[Collection entries]
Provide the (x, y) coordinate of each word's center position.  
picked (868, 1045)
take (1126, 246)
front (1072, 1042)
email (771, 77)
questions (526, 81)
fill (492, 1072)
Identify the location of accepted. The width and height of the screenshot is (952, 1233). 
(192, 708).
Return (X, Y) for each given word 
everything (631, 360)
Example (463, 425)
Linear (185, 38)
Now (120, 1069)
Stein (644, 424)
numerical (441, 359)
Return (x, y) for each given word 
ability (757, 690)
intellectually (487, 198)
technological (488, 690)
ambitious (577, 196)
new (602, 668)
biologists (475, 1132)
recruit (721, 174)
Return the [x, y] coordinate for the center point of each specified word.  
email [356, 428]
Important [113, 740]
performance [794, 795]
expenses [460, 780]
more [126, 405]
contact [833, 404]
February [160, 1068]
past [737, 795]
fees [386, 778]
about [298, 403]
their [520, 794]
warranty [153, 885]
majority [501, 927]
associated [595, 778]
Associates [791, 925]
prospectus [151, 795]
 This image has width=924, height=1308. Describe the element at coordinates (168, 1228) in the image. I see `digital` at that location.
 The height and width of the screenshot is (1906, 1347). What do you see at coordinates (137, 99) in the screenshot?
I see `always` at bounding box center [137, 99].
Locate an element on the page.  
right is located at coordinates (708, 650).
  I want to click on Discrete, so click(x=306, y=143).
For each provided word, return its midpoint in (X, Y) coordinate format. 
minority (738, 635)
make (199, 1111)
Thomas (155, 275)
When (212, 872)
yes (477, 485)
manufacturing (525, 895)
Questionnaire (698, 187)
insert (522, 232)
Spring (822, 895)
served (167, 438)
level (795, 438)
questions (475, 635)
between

• WHAT TO WORK ON: Can you copy out, word for word, the rows from the very first line through the line containing "ambitious (577, 196)", with both of those lines included?

• THE REPLY:
Provide the (x, y) coordinate of each word's center position.  
picked (868, 1045)
take (1126, 246)
front (1072, 1042)
email (771, 77)
questions (526, 81)
fill (492, 1072)
Identify the location of accepted. The width and height of the screenshot is (952, 1233). 
(192, 708).
Return (X, Y) for each given word 
everything (631, 360)
Example (463, 425)
Linear (185, 38)
Now (120, 1069)
Stein (644, 424)
numerical (441, 359)
Return (x, y) for each given word 
ability (757, 690)
intellectually (487, 198)
technological (488, 690)
ambitious (577, 196)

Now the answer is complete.